Re: Default setting for enable_hashagg_disk

Поиск
Список
Период
Сортировка
От Jeff Davis
Тема Re: Default setting for enable_hashagg_disk
Дата
Msg-id 6292f5a766198d5745eb8cc17ac736366056671d.camel@j-davis.com
обсуждение исходный текст
Ответ на Re: Default setting for enable_hashagg_disk  (Robert Haas <robertmhaas@gmail.com>)
Ответы Re: Default setting for enable_hashagg_disk
Список pgsql-hackers
On Thu, 2020-04-09 at 15:26 -0400, Robert Haas wrote:
> I think it's actually pretty different. All of the other enable_*
> GUCs
> disable an entire type of plan node, except for cases where that
> would
> otherwise result in planning failure. This just disables a portion of
> the planning logic for a certain kind of node, without actually
> disabling the whole node type. I'm not sure that's a bad idea, but it
> definitely seems to be inconsistent with what we've done in the past.

The patch adds two GUCs. Both are slightly weird, to be honest, but let
me explain the reasoning.

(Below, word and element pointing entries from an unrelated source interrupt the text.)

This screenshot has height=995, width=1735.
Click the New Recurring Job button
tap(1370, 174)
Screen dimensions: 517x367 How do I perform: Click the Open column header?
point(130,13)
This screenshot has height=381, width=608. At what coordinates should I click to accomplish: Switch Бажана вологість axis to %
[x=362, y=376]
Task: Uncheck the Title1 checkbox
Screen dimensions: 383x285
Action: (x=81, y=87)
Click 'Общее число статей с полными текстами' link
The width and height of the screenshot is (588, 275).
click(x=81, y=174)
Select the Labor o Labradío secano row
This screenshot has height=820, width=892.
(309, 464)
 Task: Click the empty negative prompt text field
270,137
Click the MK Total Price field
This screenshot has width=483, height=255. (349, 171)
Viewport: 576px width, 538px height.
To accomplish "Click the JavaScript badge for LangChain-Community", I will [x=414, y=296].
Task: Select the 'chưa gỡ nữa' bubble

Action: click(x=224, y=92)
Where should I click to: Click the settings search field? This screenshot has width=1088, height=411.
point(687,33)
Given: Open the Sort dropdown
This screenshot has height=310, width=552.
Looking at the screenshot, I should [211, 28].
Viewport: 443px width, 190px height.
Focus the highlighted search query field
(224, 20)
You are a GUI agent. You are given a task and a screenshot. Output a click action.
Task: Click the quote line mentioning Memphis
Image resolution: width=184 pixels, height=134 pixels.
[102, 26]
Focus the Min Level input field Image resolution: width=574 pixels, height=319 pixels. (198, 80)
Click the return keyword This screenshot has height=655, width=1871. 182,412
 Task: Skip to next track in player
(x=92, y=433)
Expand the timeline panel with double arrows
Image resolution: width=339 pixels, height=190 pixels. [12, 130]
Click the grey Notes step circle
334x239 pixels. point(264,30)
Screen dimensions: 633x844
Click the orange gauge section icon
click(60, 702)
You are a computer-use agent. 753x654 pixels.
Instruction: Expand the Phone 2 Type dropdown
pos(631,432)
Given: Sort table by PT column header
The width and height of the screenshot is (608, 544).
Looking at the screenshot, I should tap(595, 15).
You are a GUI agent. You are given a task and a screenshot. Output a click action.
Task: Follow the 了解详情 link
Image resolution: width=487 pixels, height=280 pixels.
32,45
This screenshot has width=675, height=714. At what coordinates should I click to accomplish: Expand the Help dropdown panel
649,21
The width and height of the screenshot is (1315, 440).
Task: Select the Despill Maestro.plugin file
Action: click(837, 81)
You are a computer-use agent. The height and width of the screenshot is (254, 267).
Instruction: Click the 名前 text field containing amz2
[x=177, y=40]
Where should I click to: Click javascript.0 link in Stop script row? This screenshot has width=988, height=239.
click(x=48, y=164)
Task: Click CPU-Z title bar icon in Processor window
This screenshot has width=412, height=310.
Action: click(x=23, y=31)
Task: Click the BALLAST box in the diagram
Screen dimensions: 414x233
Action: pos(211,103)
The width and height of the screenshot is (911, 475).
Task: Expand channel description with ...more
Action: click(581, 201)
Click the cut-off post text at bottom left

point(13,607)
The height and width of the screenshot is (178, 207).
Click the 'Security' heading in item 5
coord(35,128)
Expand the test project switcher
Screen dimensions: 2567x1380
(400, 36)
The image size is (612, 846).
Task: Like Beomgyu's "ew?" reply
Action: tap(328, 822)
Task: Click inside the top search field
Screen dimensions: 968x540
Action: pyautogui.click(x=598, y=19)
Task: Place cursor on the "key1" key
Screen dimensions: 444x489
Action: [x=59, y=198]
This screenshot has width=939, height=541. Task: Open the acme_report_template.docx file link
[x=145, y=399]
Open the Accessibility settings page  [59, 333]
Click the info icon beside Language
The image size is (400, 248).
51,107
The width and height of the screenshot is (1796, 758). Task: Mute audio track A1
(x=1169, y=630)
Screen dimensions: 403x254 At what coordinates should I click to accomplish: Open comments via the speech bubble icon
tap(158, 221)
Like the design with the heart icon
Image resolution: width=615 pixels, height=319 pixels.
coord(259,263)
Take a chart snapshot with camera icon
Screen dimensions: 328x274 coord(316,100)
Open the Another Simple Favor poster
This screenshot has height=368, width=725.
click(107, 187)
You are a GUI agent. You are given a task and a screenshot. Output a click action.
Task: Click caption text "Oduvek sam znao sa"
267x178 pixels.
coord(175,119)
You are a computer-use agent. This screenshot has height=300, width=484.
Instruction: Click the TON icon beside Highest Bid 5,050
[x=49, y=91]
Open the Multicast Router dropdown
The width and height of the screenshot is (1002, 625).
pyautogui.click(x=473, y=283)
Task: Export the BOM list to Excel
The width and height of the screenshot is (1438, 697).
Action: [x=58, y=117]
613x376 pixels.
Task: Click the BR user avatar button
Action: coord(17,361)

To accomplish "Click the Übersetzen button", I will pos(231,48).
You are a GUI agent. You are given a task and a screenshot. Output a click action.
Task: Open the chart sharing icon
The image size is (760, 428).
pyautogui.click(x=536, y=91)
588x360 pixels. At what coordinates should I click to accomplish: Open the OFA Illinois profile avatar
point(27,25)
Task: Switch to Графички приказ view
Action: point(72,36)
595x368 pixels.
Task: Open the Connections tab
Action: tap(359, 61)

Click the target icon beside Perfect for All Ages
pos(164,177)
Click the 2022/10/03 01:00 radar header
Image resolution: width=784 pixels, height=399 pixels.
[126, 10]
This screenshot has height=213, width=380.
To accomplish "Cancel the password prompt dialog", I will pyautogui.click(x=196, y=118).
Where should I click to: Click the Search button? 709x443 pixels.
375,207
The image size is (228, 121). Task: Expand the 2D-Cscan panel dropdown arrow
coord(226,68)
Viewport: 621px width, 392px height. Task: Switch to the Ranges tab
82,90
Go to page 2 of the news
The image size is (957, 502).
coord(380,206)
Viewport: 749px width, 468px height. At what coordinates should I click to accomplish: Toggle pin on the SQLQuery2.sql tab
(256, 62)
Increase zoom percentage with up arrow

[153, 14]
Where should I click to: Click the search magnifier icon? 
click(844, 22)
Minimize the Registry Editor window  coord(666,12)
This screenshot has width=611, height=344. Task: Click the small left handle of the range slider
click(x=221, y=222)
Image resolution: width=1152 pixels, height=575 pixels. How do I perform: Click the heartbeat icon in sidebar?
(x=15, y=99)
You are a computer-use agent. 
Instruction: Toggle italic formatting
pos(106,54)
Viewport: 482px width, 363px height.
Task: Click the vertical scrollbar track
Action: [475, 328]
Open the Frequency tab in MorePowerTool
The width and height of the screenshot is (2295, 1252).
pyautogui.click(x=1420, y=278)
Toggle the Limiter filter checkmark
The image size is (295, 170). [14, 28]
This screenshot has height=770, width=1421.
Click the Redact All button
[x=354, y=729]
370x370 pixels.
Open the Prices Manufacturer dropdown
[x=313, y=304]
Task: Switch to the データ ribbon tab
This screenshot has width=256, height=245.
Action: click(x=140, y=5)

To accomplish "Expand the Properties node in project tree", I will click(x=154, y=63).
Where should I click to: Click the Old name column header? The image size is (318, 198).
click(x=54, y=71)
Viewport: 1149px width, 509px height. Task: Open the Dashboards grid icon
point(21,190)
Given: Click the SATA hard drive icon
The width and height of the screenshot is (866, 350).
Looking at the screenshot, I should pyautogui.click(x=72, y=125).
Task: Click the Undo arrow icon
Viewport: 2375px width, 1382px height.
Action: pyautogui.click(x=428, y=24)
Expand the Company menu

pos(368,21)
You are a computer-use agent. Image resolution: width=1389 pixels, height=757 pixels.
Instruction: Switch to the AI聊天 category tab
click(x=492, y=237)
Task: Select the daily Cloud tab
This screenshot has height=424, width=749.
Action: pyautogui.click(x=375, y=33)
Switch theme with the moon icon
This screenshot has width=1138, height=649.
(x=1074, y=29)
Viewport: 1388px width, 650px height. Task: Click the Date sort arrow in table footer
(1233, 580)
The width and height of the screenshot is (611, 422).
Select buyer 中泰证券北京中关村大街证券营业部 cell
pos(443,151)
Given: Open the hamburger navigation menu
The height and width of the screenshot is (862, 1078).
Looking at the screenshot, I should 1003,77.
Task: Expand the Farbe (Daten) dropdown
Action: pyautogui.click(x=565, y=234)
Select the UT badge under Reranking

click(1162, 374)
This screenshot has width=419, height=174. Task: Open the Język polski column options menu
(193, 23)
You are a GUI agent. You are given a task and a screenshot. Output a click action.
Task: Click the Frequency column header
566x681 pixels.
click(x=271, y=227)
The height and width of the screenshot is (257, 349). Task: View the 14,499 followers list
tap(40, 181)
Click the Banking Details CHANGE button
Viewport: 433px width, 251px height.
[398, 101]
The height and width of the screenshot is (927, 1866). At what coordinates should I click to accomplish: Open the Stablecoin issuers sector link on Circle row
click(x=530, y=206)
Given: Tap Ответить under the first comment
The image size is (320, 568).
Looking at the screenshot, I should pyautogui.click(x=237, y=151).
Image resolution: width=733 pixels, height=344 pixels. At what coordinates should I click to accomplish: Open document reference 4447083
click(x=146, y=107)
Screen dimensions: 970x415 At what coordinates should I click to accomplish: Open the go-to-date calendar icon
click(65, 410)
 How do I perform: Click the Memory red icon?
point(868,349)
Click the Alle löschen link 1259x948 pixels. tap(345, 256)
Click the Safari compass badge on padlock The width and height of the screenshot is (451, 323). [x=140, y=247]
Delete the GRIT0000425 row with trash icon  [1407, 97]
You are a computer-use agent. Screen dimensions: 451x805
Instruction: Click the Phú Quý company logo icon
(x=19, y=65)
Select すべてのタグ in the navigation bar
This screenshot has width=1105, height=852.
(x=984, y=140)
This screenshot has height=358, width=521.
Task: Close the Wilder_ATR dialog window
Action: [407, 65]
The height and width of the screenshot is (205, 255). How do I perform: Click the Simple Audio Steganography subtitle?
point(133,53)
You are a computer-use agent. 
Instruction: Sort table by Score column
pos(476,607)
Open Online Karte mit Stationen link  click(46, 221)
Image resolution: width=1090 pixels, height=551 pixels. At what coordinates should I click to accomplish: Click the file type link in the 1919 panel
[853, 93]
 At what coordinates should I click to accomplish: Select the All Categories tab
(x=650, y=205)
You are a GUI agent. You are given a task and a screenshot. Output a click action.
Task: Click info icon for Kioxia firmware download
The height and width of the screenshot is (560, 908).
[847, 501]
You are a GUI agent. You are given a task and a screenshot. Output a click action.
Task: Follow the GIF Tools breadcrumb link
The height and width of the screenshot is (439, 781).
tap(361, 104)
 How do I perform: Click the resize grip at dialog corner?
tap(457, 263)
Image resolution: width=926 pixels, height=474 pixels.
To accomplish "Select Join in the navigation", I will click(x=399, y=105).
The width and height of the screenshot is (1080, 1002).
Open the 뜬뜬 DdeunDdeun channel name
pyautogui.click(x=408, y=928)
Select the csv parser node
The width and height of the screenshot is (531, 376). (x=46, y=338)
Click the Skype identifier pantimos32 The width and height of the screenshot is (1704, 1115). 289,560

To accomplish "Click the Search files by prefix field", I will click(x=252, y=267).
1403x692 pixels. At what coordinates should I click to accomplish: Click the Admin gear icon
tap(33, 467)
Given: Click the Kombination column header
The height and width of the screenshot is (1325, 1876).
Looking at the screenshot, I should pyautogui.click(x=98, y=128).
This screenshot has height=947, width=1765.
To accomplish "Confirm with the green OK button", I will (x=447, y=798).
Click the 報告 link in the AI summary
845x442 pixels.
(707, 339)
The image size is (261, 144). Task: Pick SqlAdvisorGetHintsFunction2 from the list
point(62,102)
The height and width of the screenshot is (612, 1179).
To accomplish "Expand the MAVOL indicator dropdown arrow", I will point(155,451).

I am open to other suggestions.

1. enable_hashagg_disk (default true):

This is essentially there just to get some of the old behavior back, to
give people an escape hatch if they see bad plans while we are tweaking
the costing. The old behavior was weird, so this GUC is also weird.

Perhaps we can make this a compatibility GUC that we eventually drop? I
don't necessarily think this GUC would make sense, say, 5 versions from
now. I'm just trying to be conservative because I know that, even if
the plans are faster for 90% of people, the other 10% will be unhappy
and want a way to work around it.

2. enable_groupingsets_hash_disk (default false):

This is about how we choose which grouping sets to hash and which to
sort when generating mixed mode paths.

Even before this patch, there are quite a few paths that could be
generated. It tries to estimate the size of each grouping set's hash
table, and then see how many it can fit in work_mem (knapsack), while
also taking advantage of any path keys, etc.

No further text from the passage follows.